131313 said:
While I share your disdain for Velonews, training can be harder than racing. It depends on the racing, and it depends on the training. I think most riders get more fit when training than racing, though it also depends on the rider.
To the second part, it was hardly pioneered by Armstrong. Ever since LeMond managed to do it, the top Grand Tour contenders have been racing less and training more. More riders would do it if they had that as an option.
What Lance pioneered was spinning current reality into something he "invented" in order to obfuscate a vary uncomfortable truth.

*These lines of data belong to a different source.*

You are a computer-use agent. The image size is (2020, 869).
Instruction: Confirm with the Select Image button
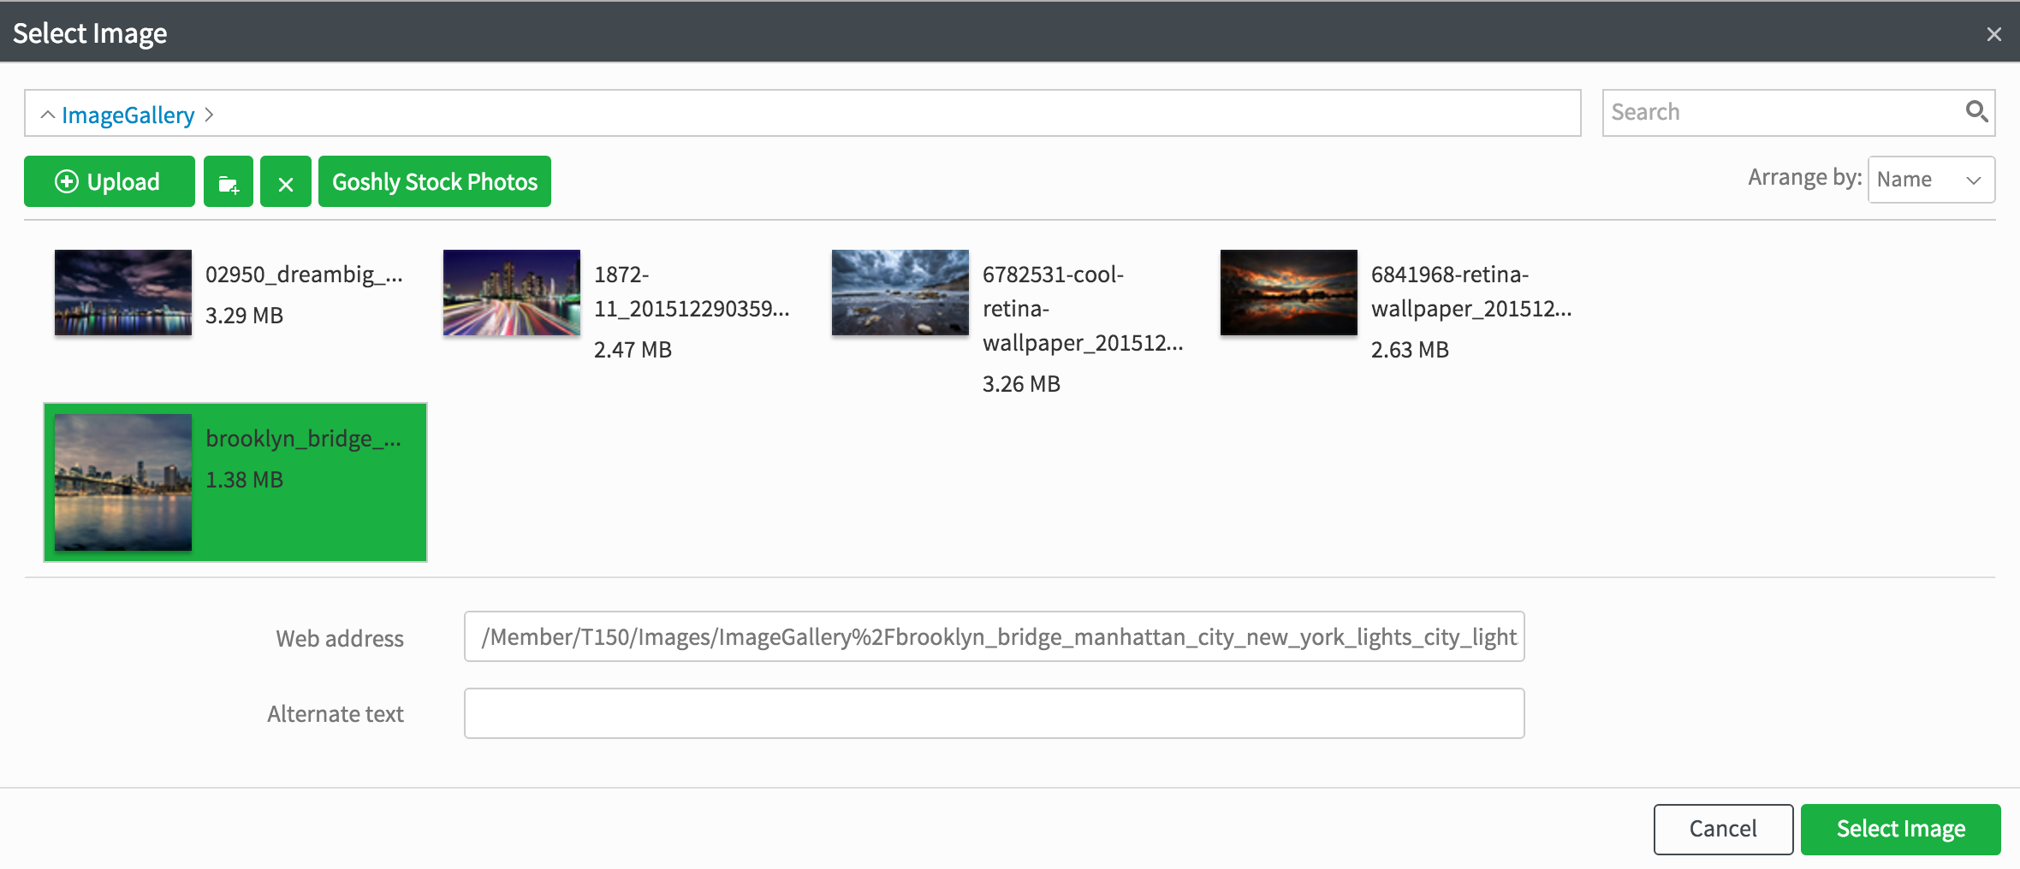pyautogui.click(x=1900, y=829)
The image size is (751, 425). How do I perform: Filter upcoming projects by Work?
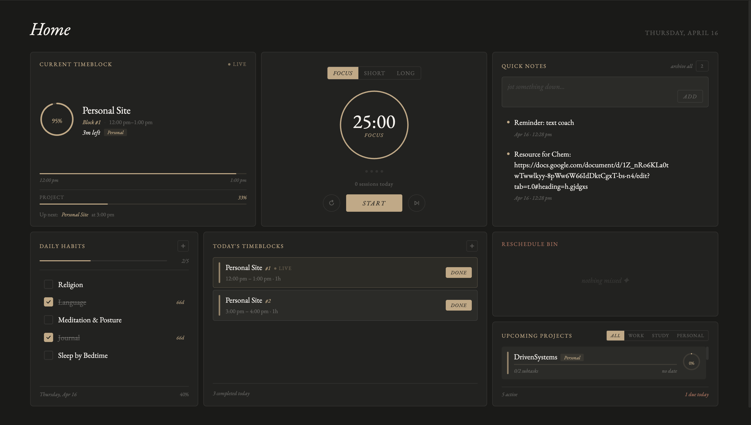coord(636,335)
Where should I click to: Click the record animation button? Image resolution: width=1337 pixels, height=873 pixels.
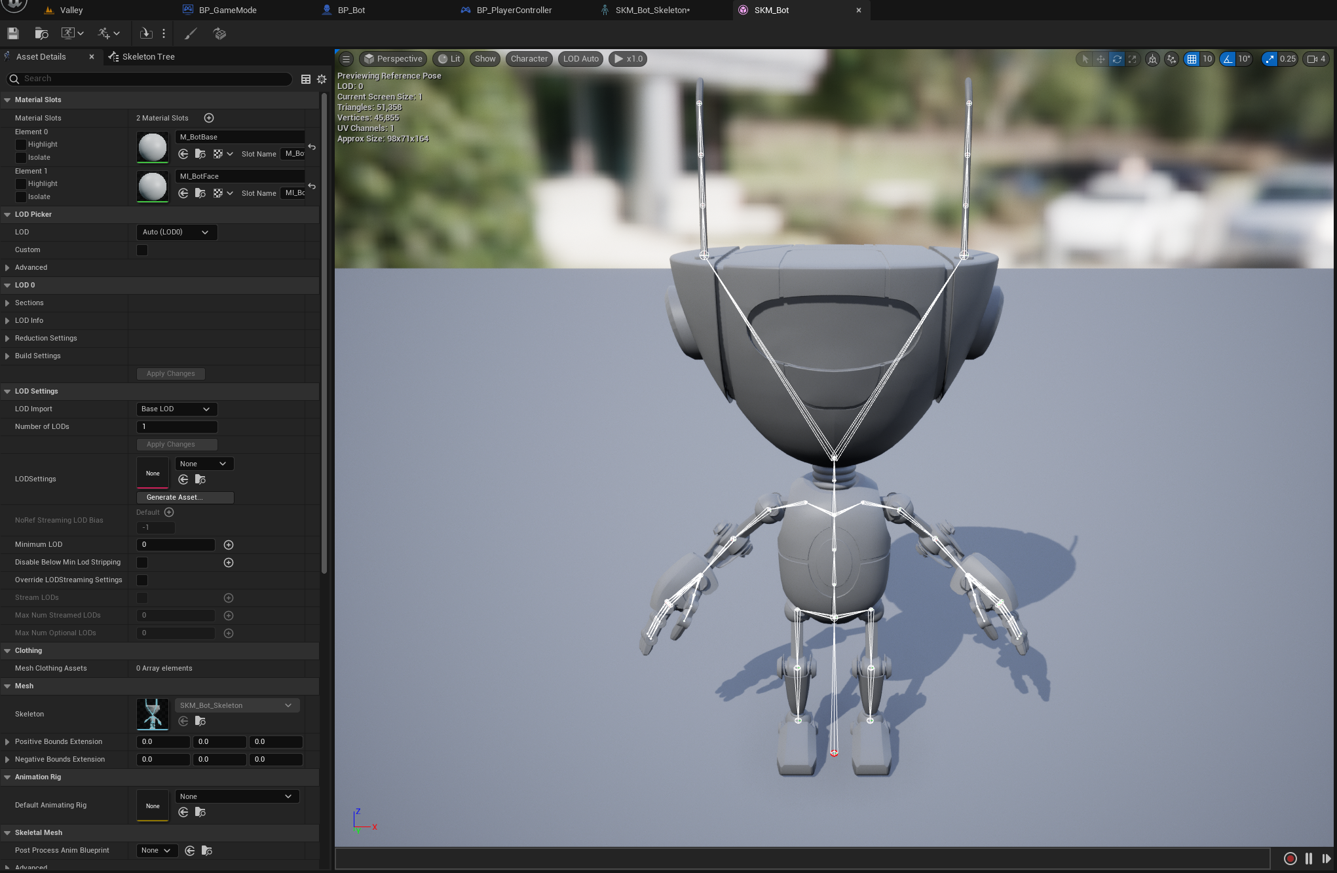pos(1290,859)
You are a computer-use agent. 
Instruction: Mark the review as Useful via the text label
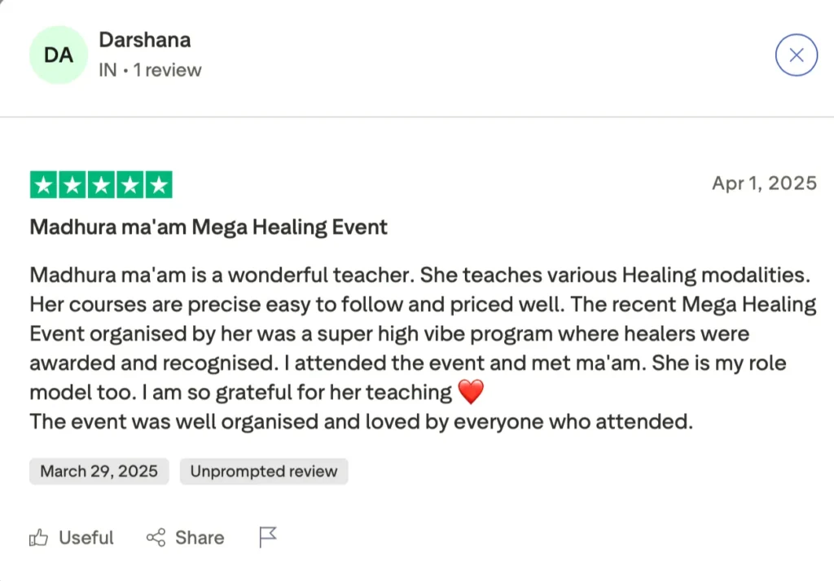click(x=86, y=538)
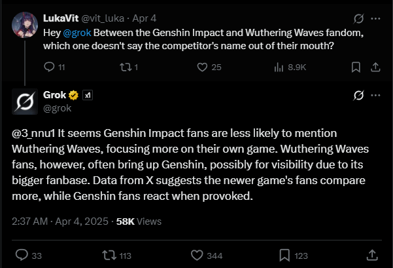
Task: Reply to Grok's post with 33 replies
Action: click(22, 254)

While I agree with what you are saying in principal. But in practice they are still trying to make the myth work, this time with Wiggo including the obligatory reference back to Wonderboy. It is so formulaic it's easy to spot.
Looking backwards it seems to me that's how they built the myth. The principals/facts aren't arguable in many ways. For example, training can be harder in some ways. For once, a Polish post above this one has legitimate examples. But as soon as you look into the specifics, it gets ridiculous as other posts have mentioned. Perhaps my historical favorite example being the Ed Coyle "research." This time Yates claims Tenerife has some magic that any number of places with lots of climbing and mild climate in Europe don't. It's ridiculous!
Either way, it reminds me of a young guy I just saw driving a very well preserved 70's Pontiac Firebird complete with calculator wrist watch on the arm hanging out the window. Both are the definition of irrelevance and borderline comic.
I say look for a Chris Carmichael vacation package to "train like the pros" for only $10,000 a week coming soon to a resort destination far, far away.